The derivative of $\arccos(x)$ and $\arcsin(x)$ are respectively $-\frac 1{\sqrt{1-x^2}}$ and $\frac 1{\sqrt{1-x^2}}$. However in the classic proof using implicit differentiation, when taking the square root, from $\sin^2y + \cos^2y = 1$, we should get ± $\sqrt{1-\sin^2(\arcsin(x))}$ and ± $\sqrt{1-\cos^2(\arccos(x))}$ respectively. So, what is the difference between the two derivatives? If we only consider the positive root, why do we do that?

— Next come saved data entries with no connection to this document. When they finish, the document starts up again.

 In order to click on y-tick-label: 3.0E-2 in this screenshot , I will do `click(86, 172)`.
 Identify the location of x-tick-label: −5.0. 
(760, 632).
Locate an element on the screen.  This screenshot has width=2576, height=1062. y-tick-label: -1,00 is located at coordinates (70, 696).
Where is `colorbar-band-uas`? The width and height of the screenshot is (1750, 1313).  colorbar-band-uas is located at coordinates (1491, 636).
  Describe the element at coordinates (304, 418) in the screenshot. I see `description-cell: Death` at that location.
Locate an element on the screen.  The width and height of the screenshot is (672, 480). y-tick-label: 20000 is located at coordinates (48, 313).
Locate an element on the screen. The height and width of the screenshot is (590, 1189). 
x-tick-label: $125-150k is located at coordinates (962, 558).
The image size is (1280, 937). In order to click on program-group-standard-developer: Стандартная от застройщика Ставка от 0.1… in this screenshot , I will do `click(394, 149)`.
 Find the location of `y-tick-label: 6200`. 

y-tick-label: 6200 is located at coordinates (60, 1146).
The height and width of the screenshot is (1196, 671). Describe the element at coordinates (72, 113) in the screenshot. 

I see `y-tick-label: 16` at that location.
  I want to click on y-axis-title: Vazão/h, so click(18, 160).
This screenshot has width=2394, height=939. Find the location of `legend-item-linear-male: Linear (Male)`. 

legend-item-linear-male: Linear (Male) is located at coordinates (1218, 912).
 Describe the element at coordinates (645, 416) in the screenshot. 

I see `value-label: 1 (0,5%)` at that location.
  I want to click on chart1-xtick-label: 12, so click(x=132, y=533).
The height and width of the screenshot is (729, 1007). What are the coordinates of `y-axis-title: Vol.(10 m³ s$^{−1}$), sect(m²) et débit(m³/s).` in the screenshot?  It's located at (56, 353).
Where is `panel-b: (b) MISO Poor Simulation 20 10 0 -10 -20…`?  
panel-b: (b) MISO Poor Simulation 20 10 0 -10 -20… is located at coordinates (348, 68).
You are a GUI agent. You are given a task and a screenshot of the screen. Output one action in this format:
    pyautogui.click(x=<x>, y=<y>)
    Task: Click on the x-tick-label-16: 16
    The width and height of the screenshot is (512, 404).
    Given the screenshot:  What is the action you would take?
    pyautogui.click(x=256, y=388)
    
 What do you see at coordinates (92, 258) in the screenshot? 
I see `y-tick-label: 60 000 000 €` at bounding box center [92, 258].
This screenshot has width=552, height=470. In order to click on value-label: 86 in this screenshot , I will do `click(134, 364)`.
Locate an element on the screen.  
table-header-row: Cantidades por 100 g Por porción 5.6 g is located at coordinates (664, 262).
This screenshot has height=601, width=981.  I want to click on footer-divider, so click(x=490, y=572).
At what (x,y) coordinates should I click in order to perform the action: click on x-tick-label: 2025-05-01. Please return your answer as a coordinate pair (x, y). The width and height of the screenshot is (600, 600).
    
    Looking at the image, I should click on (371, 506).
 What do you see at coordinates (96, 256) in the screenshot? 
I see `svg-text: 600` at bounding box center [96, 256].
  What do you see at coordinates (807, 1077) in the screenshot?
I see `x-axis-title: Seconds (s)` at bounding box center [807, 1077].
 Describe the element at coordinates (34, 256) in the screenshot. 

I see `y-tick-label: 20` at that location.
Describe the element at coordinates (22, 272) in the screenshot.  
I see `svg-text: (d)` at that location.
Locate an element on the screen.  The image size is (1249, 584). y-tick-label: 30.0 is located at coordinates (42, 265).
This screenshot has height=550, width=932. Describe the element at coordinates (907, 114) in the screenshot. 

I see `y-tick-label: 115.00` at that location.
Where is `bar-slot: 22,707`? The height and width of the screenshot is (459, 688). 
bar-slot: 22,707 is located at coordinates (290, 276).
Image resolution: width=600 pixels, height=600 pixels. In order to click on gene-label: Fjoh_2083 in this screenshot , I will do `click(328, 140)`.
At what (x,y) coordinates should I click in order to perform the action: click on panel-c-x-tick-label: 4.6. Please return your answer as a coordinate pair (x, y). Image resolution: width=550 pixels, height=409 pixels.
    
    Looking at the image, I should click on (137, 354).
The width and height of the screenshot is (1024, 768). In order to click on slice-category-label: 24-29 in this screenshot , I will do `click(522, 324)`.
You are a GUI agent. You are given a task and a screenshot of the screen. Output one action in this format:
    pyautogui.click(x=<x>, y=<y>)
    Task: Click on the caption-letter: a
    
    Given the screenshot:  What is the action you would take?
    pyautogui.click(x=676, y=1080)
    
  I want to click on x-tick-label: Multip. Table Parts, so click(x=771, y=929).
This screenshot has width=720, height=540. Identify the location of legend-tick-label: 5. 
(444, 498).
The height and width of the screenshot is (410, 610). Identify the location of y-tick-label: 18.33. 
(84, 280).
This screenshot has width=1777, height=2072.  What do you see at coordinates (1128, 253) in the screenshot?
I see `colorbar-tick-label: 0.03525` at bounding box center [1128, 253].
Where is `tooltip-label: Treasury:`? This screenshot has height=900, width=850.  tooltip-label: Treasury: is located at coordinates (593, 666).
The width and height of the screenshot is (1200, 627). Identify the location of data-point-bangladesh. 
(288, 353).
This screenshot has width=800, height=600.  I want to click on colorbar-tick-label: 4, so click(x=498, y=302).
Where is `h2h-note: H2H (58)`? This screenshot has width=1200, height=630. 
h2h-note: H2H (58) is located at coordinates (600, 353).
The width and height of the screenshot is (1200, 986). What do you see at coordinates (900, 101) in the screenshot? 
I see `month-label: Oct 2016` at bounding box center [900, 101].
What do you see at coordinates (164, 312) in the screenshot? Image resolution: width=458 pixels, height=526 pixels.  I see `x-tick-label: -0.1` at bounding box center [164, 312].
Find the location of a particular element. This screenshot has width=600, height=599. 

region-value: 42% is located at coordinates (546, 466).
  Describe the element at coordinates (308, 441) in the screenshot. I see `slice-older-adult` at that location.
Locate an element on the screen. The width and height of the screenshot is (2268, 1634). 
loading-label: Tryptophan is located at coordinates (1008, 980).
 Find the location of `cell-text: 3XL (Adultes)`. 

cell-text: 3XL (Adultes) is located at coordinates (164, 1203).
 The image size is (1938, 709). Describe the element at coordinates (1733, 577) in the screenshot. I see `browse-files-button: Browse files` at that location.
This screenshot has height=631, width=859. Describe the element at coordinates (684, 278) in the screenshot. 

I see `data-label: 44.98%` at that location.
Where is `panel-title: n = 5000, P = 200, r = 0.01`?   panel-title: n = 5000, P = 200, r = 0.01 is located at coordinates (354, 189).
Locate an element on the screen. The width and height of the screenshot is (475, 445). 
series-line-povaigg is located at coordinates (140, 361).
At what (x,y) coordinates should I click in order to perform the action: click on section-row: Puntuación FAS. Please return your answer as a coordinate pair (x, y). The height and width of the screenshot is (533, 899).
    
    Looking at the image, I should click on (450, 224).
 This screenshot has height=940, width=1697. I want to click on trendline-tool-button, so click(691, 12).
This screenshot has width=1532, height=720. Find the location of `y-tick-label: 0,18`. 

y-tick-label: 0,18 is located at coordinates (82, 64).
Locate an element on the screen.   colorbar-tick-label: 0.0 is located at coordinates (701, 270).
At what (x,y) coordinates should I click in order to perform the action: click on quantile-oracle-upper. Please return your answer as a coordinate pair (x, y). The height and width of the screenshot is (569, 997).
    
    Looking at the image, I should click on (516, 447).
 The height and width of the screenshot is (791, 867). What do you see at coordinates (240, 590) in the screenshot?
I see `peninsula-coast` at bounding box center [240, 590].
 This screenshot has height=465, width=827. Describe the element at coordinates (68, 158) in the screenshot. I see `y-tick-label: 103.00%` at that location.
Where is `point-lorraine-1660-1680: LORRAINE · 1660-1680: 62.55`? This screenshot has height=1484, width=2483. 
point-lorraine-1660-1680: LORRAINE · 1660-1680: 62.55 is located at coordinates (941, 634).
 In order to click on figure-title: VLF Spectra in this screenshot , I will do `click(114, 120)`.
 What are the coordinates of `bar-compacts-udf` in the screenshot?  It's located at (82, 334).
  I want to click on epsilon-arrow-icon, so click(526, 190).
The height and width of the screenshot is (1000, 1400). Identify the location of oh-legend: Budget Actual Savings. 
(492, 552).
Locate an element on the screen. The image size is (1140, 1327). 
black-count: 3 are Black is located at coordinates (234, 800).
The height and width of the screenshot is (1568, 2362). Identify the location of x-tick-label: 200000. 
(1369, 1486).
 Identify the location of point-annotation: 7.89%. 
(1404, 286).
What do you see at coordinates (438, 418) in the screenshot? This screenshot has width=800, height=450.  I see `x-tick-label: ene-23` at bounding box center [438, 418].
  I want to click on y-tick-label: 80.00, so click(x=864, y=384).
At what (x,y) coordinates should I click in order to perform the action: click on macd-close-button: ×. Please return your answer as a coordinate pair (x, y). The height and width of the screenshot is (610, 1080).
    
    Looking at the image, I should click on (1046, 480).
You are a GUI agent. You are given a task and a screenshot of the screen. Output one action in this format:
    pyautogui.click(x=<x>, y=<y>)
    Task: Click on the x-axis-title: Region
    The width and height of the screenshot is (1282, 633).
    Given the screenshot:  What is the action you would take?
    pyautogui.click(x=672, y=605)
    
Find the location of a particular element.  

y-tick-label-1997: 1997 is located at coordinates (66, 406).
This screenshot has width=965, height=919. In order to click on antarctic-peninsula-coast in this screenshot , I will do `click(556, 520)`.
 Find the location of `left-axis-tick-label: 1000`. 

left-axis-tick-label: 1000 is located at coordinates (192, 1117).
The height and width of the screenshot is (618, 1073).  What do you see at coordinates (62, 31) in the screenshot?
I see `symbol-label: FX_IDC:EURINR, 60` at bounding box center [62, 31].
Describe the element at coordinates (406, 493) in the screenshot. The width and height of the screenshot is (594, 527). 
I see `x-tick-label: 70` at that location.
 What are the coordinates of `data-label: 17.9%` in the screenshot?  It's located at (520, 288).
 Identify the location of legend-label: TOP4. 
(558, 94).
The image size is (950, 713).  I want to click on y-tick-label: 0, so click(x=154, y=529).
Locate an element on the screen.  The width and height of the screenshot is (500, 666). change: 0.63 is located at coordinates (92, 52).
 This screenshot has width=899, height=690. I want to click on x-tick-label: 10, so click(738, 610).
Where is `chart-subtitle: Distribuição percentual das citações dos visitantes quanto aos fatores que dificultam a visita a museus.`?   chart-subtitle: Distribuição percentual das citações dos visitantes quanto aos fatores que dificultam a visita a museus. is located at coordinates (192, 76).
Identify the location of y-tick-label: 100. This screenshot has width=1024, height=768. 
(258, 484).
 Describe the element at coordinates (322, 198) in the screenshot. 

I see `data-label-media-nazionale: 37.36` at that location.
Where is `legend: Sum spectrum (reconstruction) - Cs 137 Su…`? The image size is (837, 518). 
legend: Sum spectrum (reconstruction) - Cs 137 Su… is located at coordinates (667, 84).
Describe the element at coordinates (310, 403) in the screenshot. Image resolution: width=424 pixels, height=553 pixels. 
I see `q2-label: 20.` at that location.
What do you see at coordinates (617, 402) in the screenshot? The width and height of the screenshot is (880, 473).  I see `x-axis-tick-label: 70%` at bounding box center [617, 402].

Edit: i am refering to $\operatorname{arccos}'x=\frac1{\cos'(\arccos{x})}=-\frac1{\sin\arccos{x}}$ as pointed out by Giulio
It can be shown that $\forall x \in [-1, 1]$:
$$ \arcsin(x) + \arccos(x) = \frac{\pi}{2}$$
Implicit differentiation gives:
$$ \arcsin'(x) + \arccos'(x) = 0$$ $$ \arccos'(x) = -\arcsin'(x)$$
Thus, the derivatives of the two functions must be same except for having opposite signs.
That $\arcsin'$ is positive and $\arccos'$ is negative follows from $\arcsin$ being increasing and $\arccos$ being decreasing.